[FFmpeg-devel] [PATCH]Fix alpha for iff deep

Sun Mar 11 16:25:08 CET 2012

On 11 Mar 2012, at 15:01, "Don Moir" <donmoir at comcast.net> wrote:
>>> 
>>> Seems to be a strange lack of any optimization.
>>> 
>>> if you look at this code in the patch:
>>> 
>>> +        for(x = 0; x < avctx->width; x++)
>>> +            row[4 * x + 3] = row[4 * x + 3] & 0xF0 | (row[4 * x + 3] >> 4);
>>> 
>>> would be better if:
>>> 
>>> +      row += 3;
>>> +      for(x = 0; x < avctx->width; x++, row+=4)
>>> +          *row = *row & 0xF0 | (*row >> 4);
>>> 
>>> But this is more of a minor point then the rest of the code being
>>> less than optimal in iff.c. It should be obvious but I could
>>> elaborate. I bring this up because sometimes optimization issues are
>>> sometime nic-picked to death and sometimes not.
>> 
>> There are several reasons for that.
>> In the case that you mention, it is because the code you propose
>> can easily be slower than the current code, particularly
>> on register-starved CISC configurations like 32 bit x86 with PIC.
>> The compiler might be able to encode the 4*x+3 into a single
>> instruction in the first case (thus it is "free"), whereas your
>> proposal might consume an extra register.
> 
> The MS compiler does a pretty good job on optimizing the above and the difference was pretty minor.
> 
> Assuming row is in eax:
> 
> In this case MS added 7 to the row offset first so reason you see BYTE PTR [eax - 4]
> 
> row[4 * x + 3] = row[4 * x + 3] & 0xF0 | (row[4 * x + 3] >> 4); compiled as:
> 
> mov  cl, BYTE PTR [eax-4]
> mov  dl, cl
> and  dl, 240   ; 000000f0H
> shr  cl, 4
> or  dl, cl
> mov  BYTE PTR [eax-4], dl
> 
> In this case the hints to compiler was enough to reduce [eax - 4] to [eax]

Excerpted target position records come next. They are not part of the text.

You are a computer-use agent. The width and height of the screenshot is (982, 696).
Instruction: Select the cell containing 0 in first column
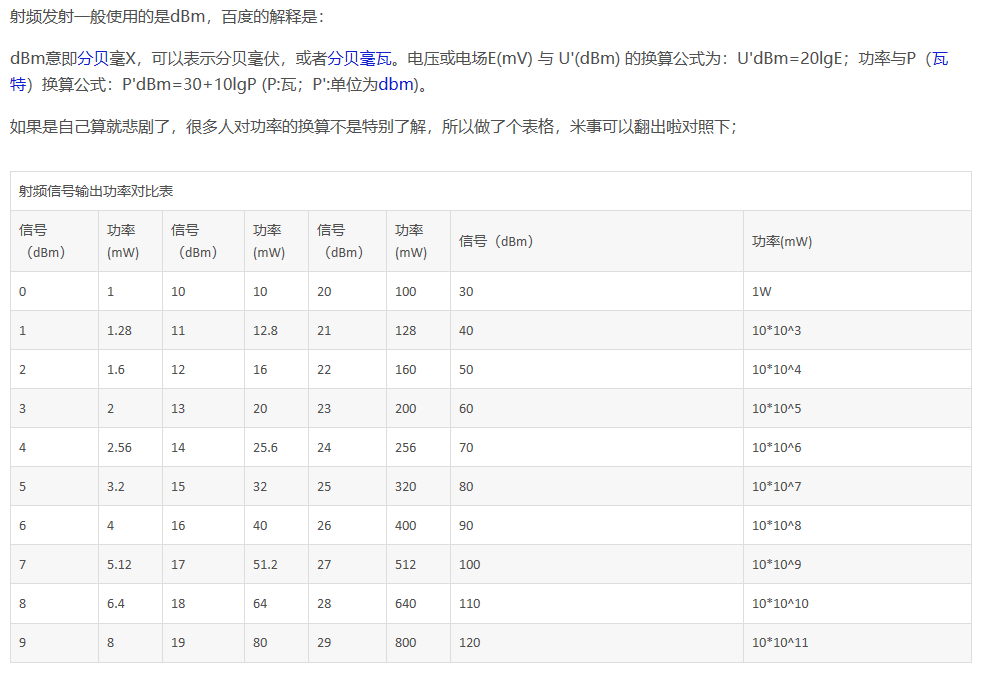click(22, 291)
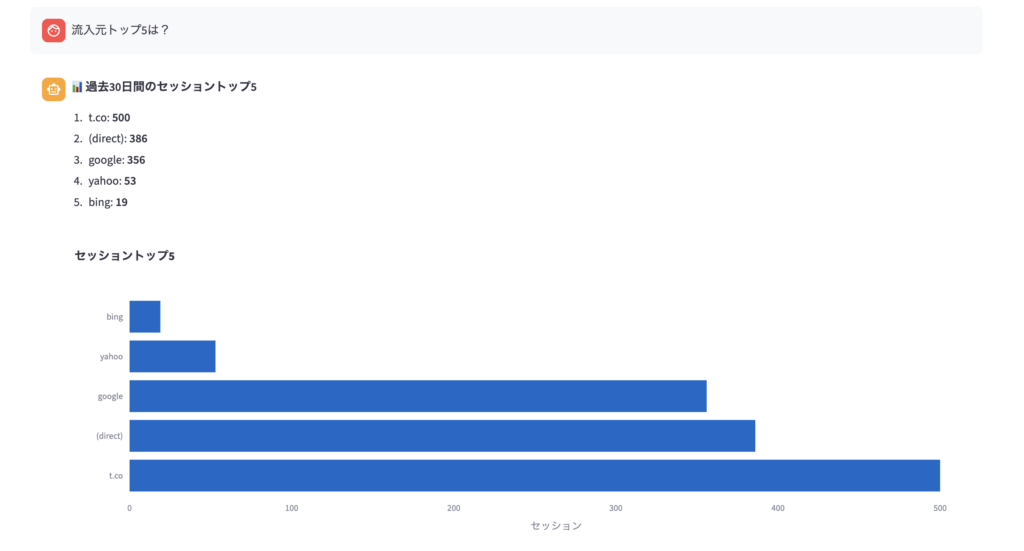Image resolution: width=1024 pixels, height=551 pixels.
Task: Select the bing bar in the chart
Action: (x=145, y=317)
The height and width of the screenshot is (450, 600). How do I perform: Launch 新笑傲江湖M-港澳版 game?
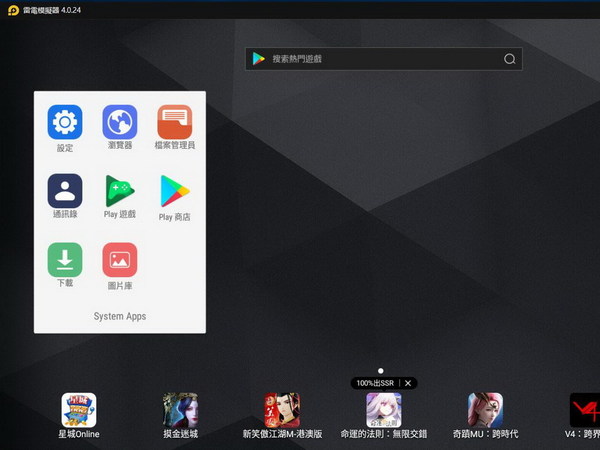click(x=282, y=410)
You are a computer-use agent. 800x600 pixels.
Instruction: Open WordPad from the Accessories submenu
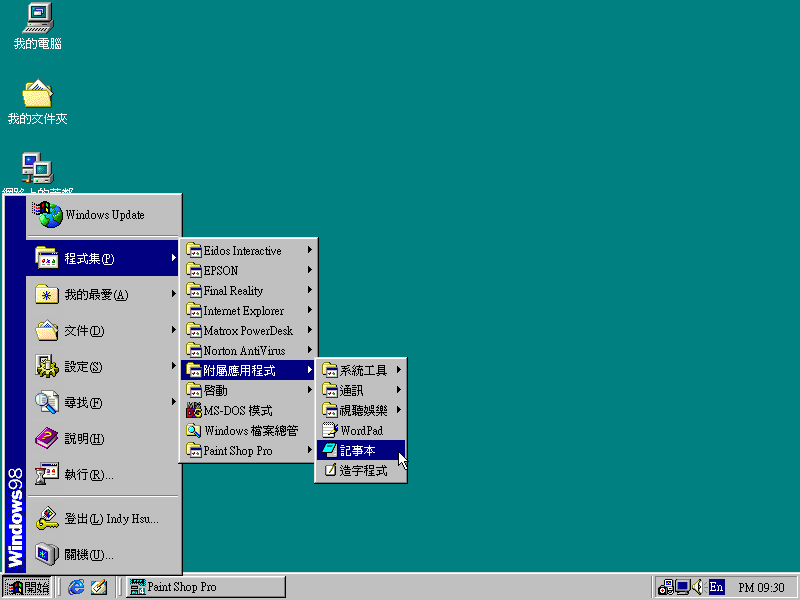coord(360,431)
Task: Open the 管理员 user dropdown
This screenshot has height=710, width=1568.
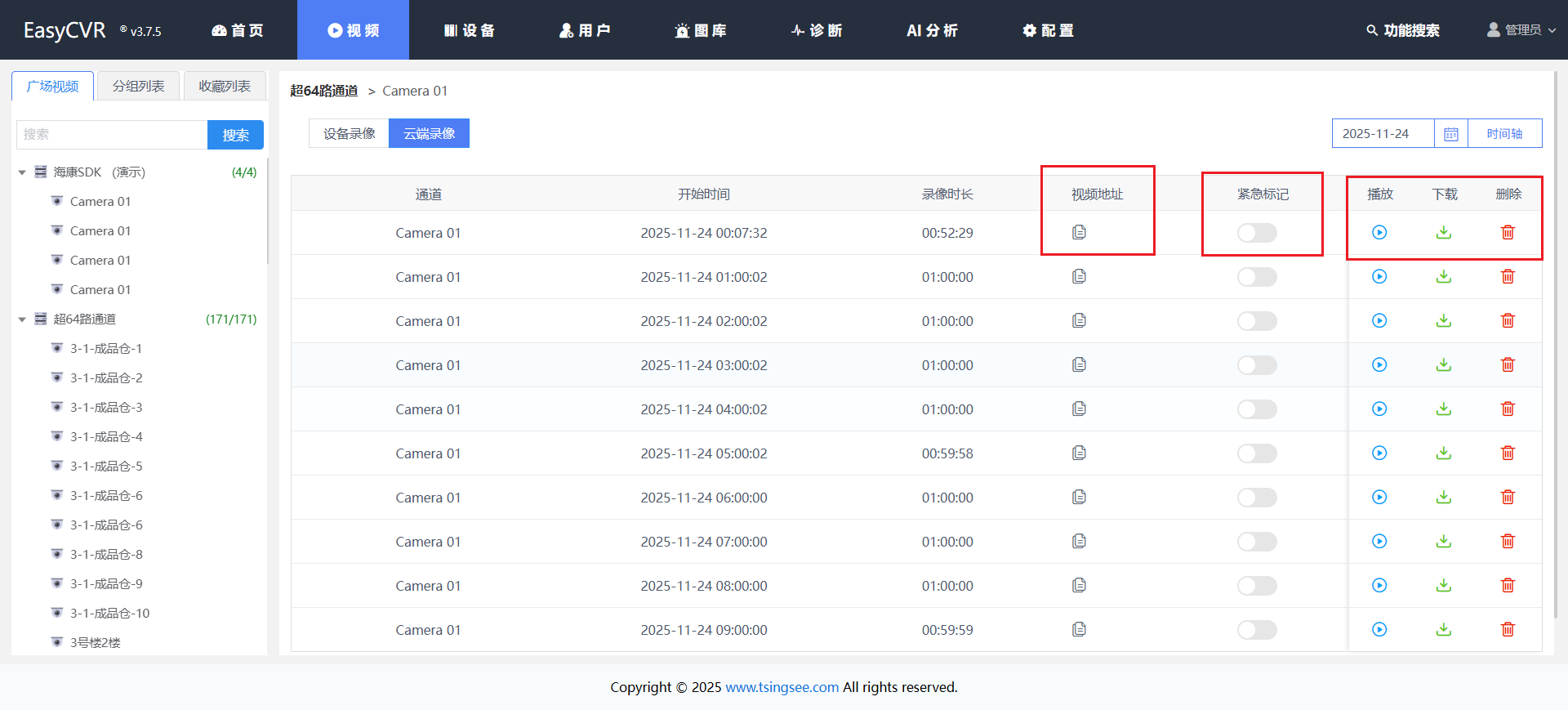Action: (1521, 30)
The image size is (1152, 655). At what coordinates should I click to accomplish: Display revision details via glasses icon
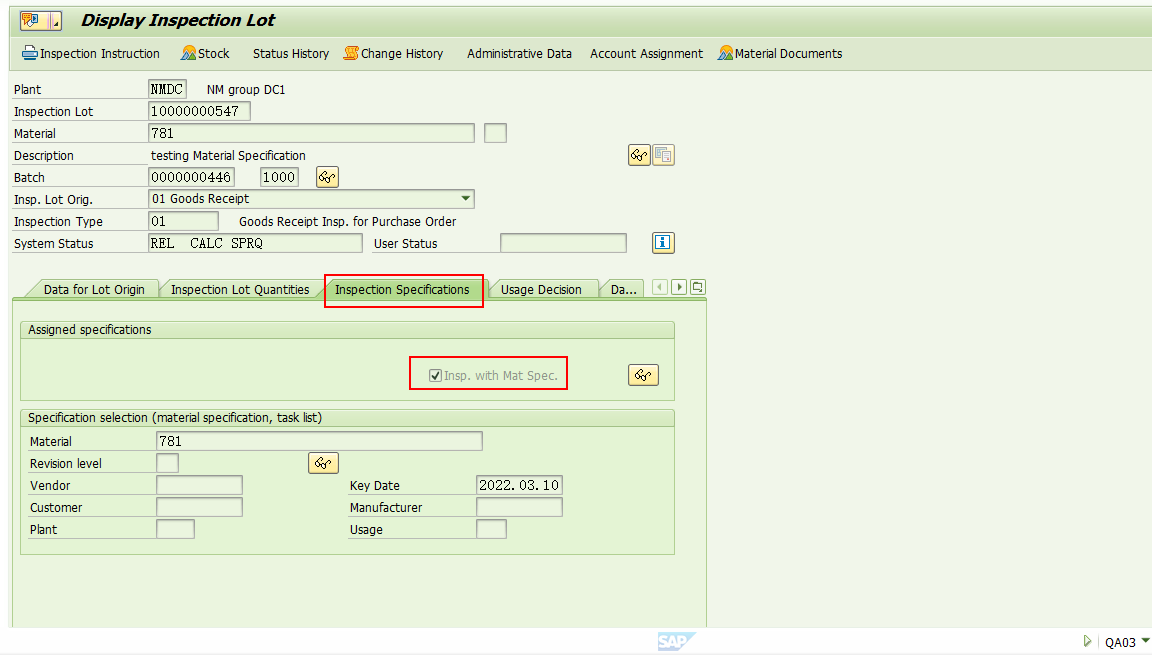[x=323, y=463]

Which is completely pointless since both should have 100% the same performance.
Actually you didn't post the full loop, so it is unclear how the loop condition was encoded, which is the other point that compilers easily do badly when they don't understand the loop.

> I did say I thought this was a minor case because I figured the compiler would take care of the above case mostly.

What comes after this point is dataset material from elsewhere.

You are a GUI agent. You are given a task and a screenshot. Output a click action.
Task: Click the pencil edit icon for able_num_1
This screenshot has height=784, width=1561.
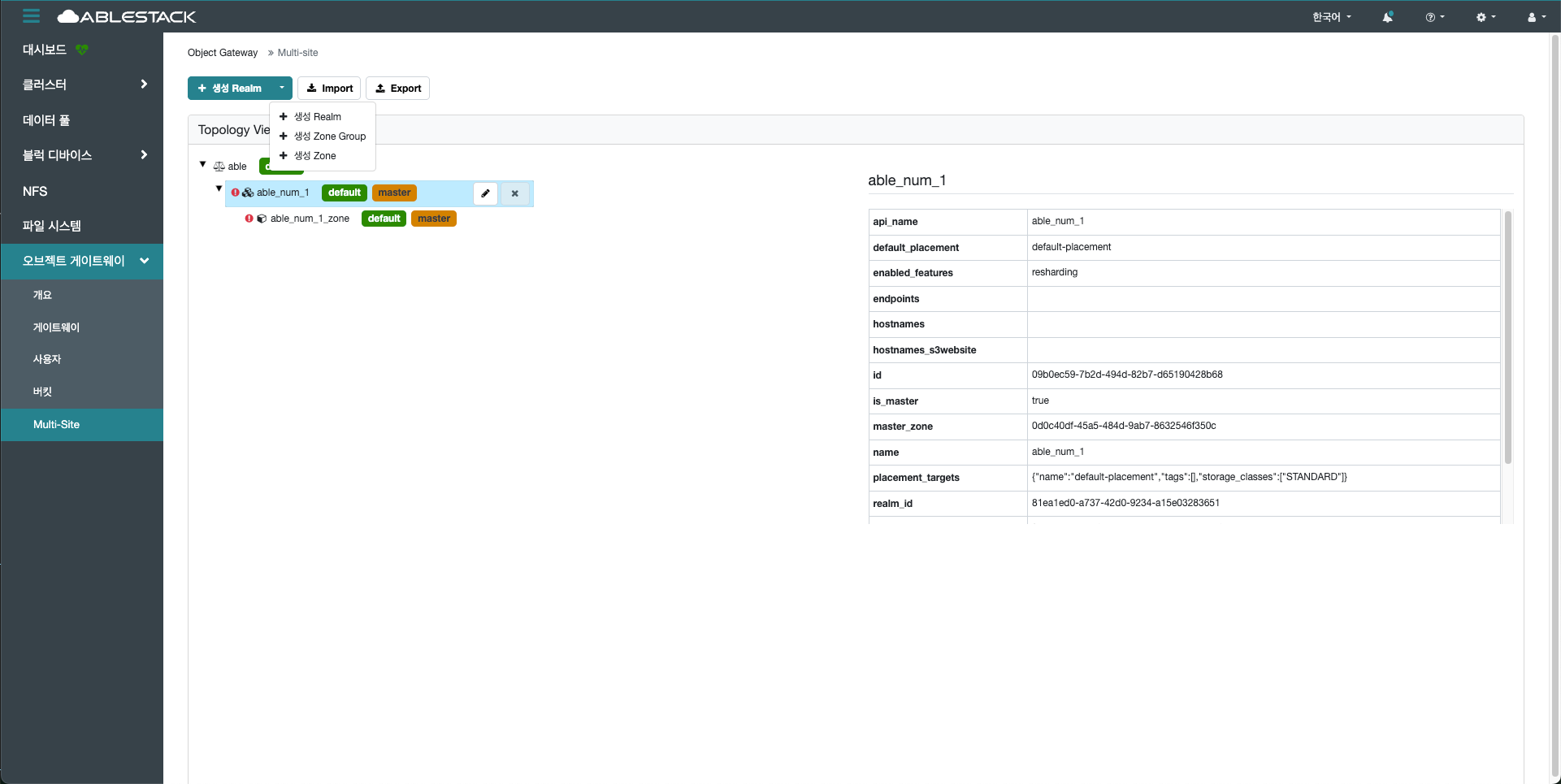(485, 193)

I wanted to make clear that your suggested code is further away from the standard loop constructs and I've seen compiler create significantly worse code after that kind of "optimization".
Which is why I generally don't suggest that kind of thing any more, at least not without verifying a significant improvement with some compiler.